*What the task requires:*
Start to finish, copy the data exactly.

[Extracted data Boundary: Start]

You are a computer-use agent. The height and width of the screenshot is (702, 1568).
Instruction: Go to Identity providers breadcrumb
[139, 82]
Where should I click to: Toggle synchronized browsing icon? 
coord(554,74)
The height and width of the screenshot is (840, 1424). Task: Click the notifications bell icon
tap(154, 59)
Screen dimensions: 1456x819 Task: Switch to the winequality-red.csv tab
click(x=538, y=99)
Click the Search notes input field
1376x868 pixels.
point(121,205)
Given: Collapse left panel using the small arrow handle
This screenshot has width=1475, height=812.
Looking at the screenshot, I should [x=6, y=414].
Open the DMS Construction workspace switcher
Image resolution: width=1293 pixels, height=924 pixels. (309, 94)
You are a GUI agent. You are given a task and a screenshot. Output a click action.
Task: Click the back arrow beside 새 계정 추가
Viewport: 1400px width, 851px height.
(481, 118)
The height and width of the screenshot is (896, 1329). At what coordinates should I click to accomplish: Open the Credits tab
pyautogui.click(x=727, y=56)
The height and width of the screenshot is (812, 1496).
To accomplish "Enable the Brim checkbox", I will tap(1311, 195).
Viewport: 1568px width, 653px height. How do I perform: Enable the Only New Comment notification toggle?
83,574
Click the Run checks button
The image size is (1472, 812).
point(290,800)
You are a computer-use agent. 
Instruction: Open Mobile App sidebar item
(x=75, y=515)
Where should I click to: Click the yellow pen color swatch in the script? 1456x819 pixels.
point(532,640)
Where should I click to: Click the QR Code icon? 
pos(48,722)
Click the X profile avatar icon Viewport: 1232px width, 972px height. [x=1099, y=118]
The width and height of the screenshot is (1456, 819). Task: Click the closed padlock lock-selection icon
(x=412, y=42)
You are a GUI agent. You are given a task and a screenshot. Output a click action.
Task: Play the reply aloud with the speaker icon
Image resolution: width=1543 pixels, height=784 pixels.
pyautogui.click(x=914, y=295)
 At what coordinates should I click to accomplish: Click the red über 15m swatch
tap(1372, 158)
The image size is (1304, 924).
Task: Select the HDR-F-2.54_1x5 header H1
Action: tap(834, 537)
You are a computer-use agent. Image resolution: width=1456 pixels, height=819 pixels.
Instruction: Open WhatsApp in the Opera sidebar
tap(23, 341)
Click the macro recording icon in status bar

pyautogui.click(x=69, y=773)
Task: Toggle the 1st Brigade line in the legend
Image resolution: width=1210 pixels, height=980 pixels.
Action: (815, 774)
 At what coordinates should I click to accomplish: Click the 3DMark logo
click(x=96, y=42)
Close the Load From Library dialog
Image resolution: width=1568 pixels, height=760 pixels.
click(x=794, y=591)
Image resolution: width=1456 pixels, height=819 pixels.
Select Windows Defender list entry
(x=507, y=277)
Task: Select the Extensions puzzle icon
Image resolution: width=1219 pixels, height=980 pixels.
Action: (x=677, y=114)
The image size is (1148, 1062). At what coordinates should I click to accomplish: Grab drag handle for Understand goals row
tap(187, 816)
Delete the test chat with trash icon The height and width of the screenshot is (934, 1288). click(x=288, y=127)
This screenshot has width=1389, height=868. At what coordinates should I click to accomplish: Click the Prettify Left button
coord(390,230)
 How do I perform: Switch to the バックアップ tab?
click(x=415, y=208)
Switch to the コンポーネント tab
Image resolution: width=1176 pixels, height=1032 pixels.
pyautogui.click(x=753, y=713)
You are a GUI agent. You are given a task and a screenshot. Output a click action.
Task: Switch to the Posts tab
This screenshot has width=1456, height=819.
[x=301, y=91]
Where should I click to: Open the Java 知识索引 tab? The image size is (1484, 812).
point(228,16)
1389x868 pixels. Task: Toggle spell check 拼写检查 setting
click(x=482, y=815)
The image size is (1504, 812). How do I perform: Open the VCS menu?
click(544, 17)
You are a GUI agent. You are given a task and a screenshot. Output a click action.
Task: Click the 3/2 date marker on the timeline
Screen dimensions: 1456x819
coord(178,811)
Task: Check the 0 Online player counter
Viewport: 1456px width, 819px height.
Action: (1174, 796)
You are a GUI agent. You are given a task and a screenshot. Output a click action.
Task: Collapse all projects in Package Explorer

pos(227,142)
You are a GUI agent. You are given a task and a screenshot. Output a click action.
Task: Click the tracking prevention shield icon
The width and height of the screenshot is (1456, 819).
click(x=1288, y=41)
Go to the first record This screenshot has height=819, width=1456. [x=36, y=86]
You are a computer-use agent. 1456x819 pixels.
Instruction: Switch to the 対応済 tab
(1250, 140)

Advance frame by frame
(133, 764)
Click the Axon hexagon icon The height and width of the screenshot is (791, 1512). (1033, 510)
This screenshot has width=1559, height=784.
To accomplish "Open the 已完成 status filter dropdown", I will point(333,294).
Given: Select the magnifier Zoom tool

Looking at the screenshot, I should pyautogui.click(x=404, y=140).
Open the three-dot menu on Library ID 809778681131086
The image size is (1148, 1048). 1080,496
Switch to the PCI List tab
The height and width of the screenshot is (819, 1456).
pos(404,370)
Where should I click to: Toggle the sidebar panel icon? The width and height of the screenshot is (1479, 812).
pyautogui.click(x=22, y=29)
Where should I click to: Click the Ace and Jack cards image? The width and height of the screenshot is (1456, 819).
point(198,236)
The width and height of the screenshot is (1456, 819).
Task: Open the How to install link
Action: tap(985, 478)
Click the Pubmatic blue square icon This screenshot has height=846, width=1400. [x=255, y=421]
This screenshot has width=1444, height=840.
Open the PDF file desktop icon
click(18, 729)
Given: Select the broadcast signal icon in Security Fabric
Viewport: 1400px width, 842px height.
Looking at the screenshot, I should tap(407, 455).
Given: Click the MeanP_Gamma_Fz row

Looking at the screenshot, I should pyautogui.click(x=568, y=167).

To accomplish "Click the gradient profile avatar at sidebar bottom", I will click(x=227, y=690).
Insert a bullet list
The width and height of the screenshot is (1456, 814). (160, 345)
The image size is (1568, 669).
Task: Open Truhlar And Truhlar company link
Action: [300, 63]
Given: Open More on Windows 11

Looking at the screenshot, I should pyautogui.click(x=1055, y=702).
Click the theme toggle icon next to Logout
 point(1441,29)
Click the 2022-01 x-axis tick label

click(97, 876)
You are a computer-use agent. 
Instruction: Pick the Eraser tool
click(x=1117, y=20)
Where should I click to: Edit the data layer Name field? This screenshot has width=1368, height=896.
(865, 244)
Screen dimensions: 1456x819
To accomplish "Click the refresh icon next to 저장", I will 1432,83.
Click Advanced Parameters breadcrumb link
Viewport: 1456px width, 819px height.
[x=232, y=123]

[Extracted data Boundary: End]

*Response box:*
You are a computer-use agent. The height and width of the screenshot is (702, 1568).
Instruction: Go to Identity providers breadcrumb
[139, 82]
Where should I click to: Toggle synchronized browsing icon? 
coord(554,74)
The height and width of the screenshot is (840, 1424). Task: Click the notifications bell icon
tap(154, 59)
Screen dimensions: 1456x819 Task: Switch to the winequality-red.csv tab
click(x=538, y=99)
Click the Search notes input field
1376x868 pixels.
point(121,205)
Given: Collapse left panel using the small arrow handle
This screenshot has width=1475, height=812.
Looking at the screenshot, I should [x=6, y=414].
Open the DMS Construction workspace switcher
Image resolution: width=1293 pixels, height=924 pixels. (309, 94)
You are a GUI agent. You are given a task and a screenshot. Output a click action.
Task: Click the back arrow beside 새 계정 추가
Viewport: 1400px width, 851px height.
(481, 118)
The height and width of the screenshot is (896, 1329). At what coordinates should I click to accomplish: Open the Credits tab
pyautogui.click(x=727, y=56)
The height and width of the screenshot is (812, 1496).
To accomplish "Enable the Brim checkbox", I will tap(1311, 195).
Viewport: 1568px width, 653px height. How do I perform: Enable the Only New Comment notification toggle?
83,574
Click the Run checks button
The image size is (1472, 812).
point(290,800)
You are a computer-use agent. 
Instruction: Open Mobile App sidebar item
(x=75, y=515)
Where should I click to: Click the yellow pen color swatch in the script? 1456x819 pixels.
point(532,640)
Where should I click to: Click the QR Code icon? 
pos(48,722)
Click the X profile avatar icon Viewport: 1232px width, 972px height. [x=1099, y=118]
The width and height of the screenshot is (1456, 819). Task: Click the closed padlock lock-selection icon
(x=412, y=42)
You are a GUI agent. You are given a task and a screenshot. Output a click action.
Task: Play the reply aloud with the speaker icon
Image resolution: width=1543 pixels, height=784 pixels.
pyautogui.click(x=914, y=295)
 At what coordinates should I click to accomplish: Click the red über 15m swatch
tap(1372, 158)
The image size is (1304, 924).
Task: Select the HDR-F-2.54_1x5 header H1
Action: tap(834, 537)
You are a computer-use agent. Image resolution: width=1456 pixels, height=819 pixels.
Instruction: Open WhatsApp in the Opera sidebar
tap(23, 341)
Click the macro recording icon in status bar

pyautogui.click(x=69, y=773)
Task: Toggle the 1st Brigade line in the legend
Image resolution: width=1210 pixels, height=980 pixels.
Action: (815, 774)
 At what coordinates should I click to accomplish: Click the 3DMark logo
click(x=96, y=42)
Close the Load From Library dialog
Image resolution: width=1568 pixels, height=760 pixels.
click(x=794, y=591)
Image resolution: width=1456 pixels, height=819 pixels.
Select Windows Defender list entry
(x=507, y=277)
Task: Select the Extensions puzzle icon
Image resolution: width=1219 pixels, height=980 pixels.
Action: (x=677, y=114)
The image size is (1148, 1062). At what coordinates should I click to accomplish: Grab drag handle for Understand goals row
tap(187, 816)
Delete the test chat with trash icon The height and width of the screenshot is (934, 1288). click(x=288, y=127)
This screenshot has width=1389, height=868. At what coordinates should I click to accomplish: Click the Prettify Left button
coord(390,230)
 How do I perform: Switch to the バックアップ tab?
click(x=415, y=208)
Switch to the コンポーネント tab
Image resolution: width=1176 pixels, height=1032 pixels.
pyautogui.click(x=753, y=713)
You are a GUI agent. You are given a task and a screenshot. Output a click action.
Task: Switch to the Posts tab
This screenshot has width=1456, height=819.
[x=301, y=91]
Where should I click to: Open the Java 知识索引 tab? The image size is (1484, 812).
point(228,16)
1389x868 pixels. Task: Toggle spell check 拼写检查 setting
click(x=482, y=815)
The image size is (1504, 812). How do I perform: Open the VCS menu?
click(544, 17)
You are a GUI agent. You are given a task and a screenshot. Output a click action.
Task: Click the 3/2 date marker on the timeline
Screen dimensions: 1456x819
coord(178,811)
Task: Check the 0 Online player counter
Viewport: 1456px width, 819px height.
Action: (1174, 796)
You are a GUI agent. You are given a task and a screenshot. Output a click action.
Task: Collapse all projects in Package Explorer

pos(227,142)
You are a GUI agent. You are given a task and a screenshot. Output a click action.
Task: Click the tracking prevention shield icon
The width and height of the screenshot is (1456, 819).
click(x=1288, y=41)
Go to the first record This screenshot has height=819, width=1456. [x=36, y=86]
You are a computer-use agent. 1456x819 pixels.
Instruction: Switch to the 対応済 tab
(1250, 140)

Advance frame by frame
(133, 764)
Click the Axon hexagon icon The height and width of the screenshot is (791, 1512). (1033, 510)
This screenshot has width=1559, height=784.
To accomplish "Open the 已完成 status filter dropdown", I will point(333,294).
Given: Select the magnifier Zoom tool

Looking at the screenshot, I should pyautogui.click(x=404, y=140).
Open the three-dot menu on Library ID 809778681131086
The image size is (1148, 1048). 1080,496
Switch to the PCI List tab
The height and width of the screenshot is (819, 1456).
pos(404,370)
Where should I click to: Toggle the sidebar panel icon? The width and height of the screenshot is (1479, 812).
pyautogui.click(x=22, y=29)
Where should I click to: Click the Ace and Jack cards image? The width and height of the screenshot is (1456, 819).
point(198,236)
The width and height of the screenshot is (1456, 819).
Task: Open the How to install link
Action: tap(985, 478)
Click the Pubmatic blue square icon This screenshot has height=846, width=1400. [x=255, y=421]
This screenshot has width=1444, height=840.
Open the PDF file desktop icon
click(18, 729)
Given: Select the broadcast signal icon in Security Fabric
Viewport: 1400px width, 842px height.
Looking at the screenshot, I should tap(407, 455).
Given: Click the MeanP_Gamma_Fz row

Looking at the screenshot, I should pyautogui.click(x=568, y=167).

To accomplish "Click the gradient profile avatar at sidebar bottom", I will click(x=227, y=690).
Insert a bullet list
The width and height of the screenshot is (1456, 814). (160, 345)
The image size is (1568, 669).
Task: Open Truhlar And Truhlar company link
Action: [300, 63]
Given: Open More on Windows 11

Looking at the screenshot, I should pyautogui.click(x=1055, y=702).
Click the theme toggle icon next to Logout
 point(1441,29)
Click the 2022-01 x-axis tick label

click(97, 876)
You are a computer-use agent. 
Instruction: Pick the Eraser tool
click(x=1117, y=20)
Where should I click to: Edit the data layer Name field? This screenshot has width=1368, height=896.
(865, 244)
Screen dimensions: 1456x819
To accomplish "Click the refresh icon next to 저장", I will 1432,83.
Click Advanced Parameters breadcrumb link
Viewport: 1456px width, 819px height.
[x=232, y=123]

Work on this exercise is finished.